## Begin Data for this exercise

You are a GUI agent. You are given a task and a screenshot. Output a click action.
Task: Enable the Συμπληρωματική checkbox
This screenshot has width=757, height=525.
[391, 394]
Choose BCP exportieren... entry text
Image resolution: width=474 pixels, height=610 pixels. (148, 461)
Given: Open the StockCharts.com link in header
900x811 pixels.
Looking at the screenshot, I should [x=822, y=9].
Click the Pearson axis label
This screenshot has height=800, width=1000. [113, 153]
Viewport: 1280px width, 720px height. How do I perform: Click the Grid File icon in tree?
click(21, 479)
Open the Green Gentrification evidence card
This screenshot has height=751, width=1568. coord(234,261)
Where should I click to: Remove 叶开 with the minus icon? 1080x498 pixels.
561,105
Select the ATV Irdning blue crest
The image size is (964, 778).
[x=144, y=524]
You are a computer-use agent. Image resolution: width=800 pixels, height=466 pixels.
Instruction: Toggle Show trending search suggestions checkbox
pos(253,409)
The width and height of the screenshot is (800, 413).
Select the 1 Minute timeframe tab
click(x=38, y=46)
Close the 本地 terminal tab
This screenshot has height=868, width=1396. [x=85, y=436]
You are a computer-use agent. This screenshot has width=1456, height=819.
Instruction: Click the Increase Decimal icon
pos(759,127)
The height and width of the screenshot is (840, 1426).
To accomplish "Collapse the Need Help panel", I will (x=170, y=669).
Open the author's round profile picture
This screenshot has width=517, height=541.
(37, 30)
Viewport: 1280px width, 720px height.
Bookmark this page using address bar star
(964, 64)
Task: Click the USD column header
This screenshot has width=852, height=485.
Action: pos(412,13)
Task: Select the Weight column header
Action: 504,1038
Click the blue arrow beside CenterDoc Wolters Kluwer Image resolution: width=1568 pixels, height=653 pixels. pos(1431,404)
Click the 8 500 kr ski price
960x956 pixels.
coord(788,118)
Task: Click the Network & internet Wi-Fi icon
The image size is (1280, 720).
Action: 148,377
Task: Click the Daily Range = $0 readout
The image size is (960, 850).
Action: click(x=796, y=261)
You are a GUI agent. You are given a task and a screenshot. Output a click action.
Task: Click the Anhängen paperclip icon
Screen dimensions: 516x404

## End Data for this exercise

#### Aim
Pull out each line in the entries above that contains the word "Instruction".

#### Correct output
Instruction: Toggle Show trending search suggestions checkbox
Instruction: Click the Increase Decimal icon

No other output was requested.